● SET TASK A
In the excerpt on Virginia's education funding formula, retype the passage from "What Virginians expect" to "the SOQ baseline.".

● EXCERPT PROVIDED
________

This is Part 3 in a three-part series providing an in-depth analysis of the public education funding formula in Virginia. Part 1 examined the conceptual weaknesses and analytical limitations of JLARC’s 2023 K–12 study. Part 2 presented a “true cost” model rooted in actual spending and actual local revenue capacity. Part 3 asks the key question: so what? What do these findings mean for policymakers, for local governments, and—most importantly—for Virginia’s children?

The central finding: Virginia is not necessarily underfunding education—but the SOQ formula is

Across Virginia, school divisions collectively spend close to $19 billion (state and local funding) to educate 1.25 million students. This amount—roughly 15,000 dollars per student–reflects what it truly costs schools to provide Virginia’s kids with a quality public education  in the real world. Yet the state’s official Standards of Quality (SOQ) formula claims that a “quality” education costs billions of dollars less than that. Local governments therefore contribute more than $6.6 billion above their required SOQ obligation just to keep schools operating at contemporary standards.

The mismatch between the state’s funding standards and the actual spending levels—more so than the actual aggregate level of funding—is the heart of the problem. A formula that understates needs will always misallocate resources, distort local responsibilities, and mask underlying inequities. Reform must thus begin by recognizing the simple truth that the current SOQ framework is disconnected from reality.

With the General Assembly having effectively abdicated its role in setting appropriate education funding standards, the funding burden of education has been disproportionately shifted on local governments. As far as the vertical allocation of resources, while the state likes to believe that it contributes 55 percent to public education needs in the state, in reality, the state’s contribution is only around 40 percent. In practice, local governments bear the brunt of the fiscal burden for public education in Virginia.

Yet the burden of local public education funding is not distributed equally across the Commonwealth. With respect to the horizontal allocation of resources, the maps and simulations presented in Parts 1 and 2 reveal a consistent pattern, most notably that the high-cost, high-wage, high-demand school divisions in Northern Virginia, parts of Central Virginia, Hampton Roads are systematically underfunded by the SOQ formula. By contrast, many lower-cost, lower-need rural divisions receive state allocations that come much closer to their spending needs. The SOQ formula’s underestimation of public education needs also depresses local funding obligations, allowing some localities to contribute far less than their actual ability to pay. These are not isolated anomalies. They are the product of deliberate policy choices and structural political incentives within the SOQ framework.

What Virginians expect from their schools (and their General Assembly)

One of the most important, yet least discussed, issues is that Virginia’s SOQ norms no longer reflect what communities expect from their schools. The SOQ standards were originally intended to define a statewide standard of educational quality. Over time, however, the standards have become disconnected from community expectations and actual funding practices. Across the board, local governments in the Commonwealth fund schools at levels significantly higher than the SOQ baseline.

________

Items listed in a dataset
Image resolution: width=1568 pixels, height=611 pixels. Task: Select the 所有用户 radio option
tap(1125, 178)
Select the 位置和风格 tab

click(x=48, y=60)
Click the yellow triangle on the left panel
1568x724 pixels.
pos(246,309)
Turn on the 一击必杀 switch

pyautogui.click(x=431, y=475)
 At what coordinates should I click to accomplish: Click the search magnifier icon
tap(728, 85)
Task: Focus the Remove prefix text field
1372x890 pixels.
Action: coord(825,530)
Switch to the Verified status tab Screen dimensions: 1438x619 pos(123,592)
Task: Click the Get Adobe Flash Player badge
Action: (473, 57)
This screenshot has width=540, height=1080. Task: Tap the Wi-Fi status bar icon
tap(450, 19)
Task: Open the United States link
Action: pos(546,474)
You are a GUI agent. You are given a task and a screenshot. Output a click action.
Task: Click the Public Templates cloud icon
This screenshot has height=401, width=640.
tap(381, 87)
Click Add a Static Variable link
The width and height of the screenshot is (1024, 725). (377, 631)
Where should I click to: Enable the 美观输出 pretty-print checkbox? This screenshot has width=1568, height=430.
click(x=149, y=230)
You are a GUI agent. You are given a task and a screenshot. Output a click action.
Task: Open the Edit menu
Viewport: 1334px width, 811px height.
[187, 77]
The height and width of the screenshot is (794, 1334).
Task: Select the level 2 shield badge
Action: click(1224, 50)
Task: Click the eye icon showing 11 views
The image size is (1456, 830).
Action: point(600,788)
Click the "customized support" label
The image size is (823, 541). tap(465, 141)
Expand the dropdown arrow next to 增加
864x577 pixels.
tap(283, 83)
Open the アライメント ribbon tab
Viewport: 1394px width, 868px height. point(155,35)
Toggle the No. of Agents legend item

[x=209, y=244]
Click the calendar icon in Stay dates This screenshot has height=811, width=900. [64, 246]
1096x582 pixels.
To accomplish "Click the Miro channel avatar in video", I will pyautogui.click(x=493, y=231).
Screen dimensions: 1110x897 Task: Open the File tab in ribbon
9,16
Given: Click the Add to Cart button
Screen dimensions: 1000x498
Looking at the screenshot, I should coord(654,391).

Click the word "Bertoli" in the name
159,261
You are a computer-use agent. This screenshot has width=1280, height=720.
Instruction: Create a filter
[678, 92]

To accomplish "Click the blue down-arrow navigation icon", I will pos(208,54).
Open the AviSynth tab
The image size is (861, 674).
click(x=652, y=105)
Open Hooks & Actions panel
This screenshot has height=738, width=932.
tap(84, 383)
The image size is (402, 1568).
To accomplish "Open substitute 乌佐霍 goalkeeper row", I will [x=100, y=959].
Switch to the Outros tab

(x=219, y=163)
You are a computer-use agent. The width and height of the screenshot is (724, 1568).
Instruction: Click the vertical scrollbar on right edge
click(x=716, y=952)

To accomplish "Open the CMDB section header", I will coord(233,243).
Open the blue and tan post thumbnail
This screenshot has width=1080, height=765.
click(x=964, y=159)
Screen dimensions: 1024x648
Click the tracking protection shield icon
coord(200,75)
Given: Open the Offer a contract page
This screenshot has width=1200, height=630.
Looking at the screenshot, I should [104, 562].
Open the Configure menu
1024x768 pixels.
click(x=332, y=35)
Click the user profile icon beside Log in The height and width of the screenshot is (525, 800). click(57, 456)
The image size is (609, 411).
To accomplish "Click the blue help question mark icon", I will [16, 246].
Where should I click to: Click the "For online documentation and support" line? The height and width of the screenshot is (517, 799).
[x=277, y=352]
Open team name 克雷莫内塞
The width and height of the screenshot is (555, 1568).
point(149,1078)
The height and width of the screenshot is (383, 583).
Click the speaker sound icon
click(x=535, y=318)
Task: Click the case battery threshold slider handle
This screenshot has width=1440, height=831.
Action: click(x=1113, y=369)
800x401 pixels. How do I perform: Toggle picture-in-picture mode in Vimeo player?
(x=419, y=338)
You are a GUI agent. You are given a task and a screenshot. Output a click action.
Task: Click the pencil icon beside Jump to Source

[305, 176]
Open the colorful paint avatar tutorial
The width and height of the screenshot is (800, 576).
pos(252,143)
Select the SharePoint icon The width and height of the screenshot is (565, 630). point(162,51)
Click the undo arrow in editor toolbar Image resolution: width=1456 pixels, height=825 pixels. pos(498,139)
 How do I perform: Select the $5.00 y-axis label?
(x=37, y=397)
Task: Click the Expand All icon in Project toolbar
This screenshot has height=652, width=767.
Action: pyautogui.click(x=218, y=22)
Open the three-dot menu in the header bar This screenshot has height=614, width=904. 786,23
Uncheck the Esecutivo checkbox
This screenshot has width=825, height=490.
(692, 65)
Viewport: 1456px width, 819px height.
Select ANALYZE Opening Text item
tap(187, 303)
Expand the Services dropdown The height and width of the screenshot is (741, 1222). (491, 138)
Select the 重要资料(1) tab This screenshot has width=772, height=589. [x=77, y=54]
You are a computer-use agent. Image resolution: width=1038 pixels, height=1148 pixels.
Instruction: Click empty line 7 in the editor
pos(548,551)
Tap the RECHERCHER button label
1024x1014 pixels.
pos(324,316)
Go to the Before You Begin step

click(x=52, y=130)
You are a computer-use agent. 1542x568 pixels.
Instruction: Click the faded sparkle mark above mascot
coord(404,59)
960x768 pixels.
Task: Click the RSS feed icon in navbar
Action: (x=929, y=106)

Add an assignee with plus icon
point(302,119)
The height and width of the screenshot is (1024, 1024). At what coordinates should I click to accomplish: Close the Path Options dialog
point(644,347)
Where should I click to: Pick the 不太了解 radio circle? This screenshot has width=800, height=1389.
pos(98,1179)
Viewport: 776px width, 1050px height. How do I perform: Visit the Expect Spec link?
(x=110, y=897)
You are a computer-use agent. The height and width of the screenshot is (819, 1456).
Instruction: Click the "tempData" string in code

________

● SET TASK B
Convert the records into a numbered list, starting at their first line and ending at the line with "tap(283, 83)", and leave out any blank lines.

● EXPECTED OUTPUT A
What Virginians expect from their schools (and their General Assembly)

One of the most important, yet least discussed, issues is that Virginia’s SOQ norms no longer reflect what communities expect from their schools. The SOQ standards were originally intended to define a statewide standard of educational quality. Over time, however, the standards have become disconnected from community expectations and actual funding practices. Across the board, local governments in the Commonwealth fund schools at levels significantly higher than the SOQ baseline.

● EXPECTED OUTPUT B
1. Image resolution: width=1568 pixels, height=611 pixels. Task: Select the 所有用户 radio option
2. tap(1125, 178)
3. Select the 位置和风格 tab
4. click(x=48, y=60)
5. Click the yellow triangle on the left panel
6. 1568x724 pixels.
7. pos(246,309)
8. Turn on the 一击必杀 switch
9. pyautogui.click(x=431, y=475)
10.  At what coordinates should I click to accomplish: Click the search magnifier icon
11. tap(728, 85)
12. Task: Focus the Remove prefix text field
13. 1372x890 pixels.
14. Action: coord(825,530)
15. Switch to the Verified status tab Screen dimensions: 1438x619 pos(123,592)
16. Task: Click the Get Adobe Flash Player badge
17. Action: (473, 57)
18. This screenshot has width=540, height=1080. Task: Tap the Wi-Fi status bar icon
19. tap(450, 19)
20. Task: Open the United States link
21. Action: pos(546,474)
22. You are a GUI agent. You are given a task and a screenshot. Output a click action.
23. Task: Click the Public Templates cloud icon
24. This screenshot has height=401, width=640.
25. tap(381, 87)
26. Click Add a Static Variable link
27. The width and height of the screenshot is (1024, 725). (377, 631)
28. Where should I click to: Enable the 美观输出 pretty-print checkbox? This screenshot has width=1568, height=430.
29. click(x=149, y=230)
30. You are a GUI agent. You are given a task and a screenshot. Output a click action.
31. Task: Open the Edit menu
32. Viewport: 1334px width, 811px height.
33. [187, 77]
34. The height and width of the screenshot is (794, 1334).
35. Task: Select the level 2 shield badge
36. Action: click(1224, 50)
37. Task: Click the eye icon showing 11 views
38. The image size is (1456, 830).
39. Action: point(600,788)
40. Click the "customized support" label
41. The image size is (823, 541). tap(465, 141)
42. Expand the dropdown arrow next to 增加
43. 864x577 pixels.
44. tap(283, 83)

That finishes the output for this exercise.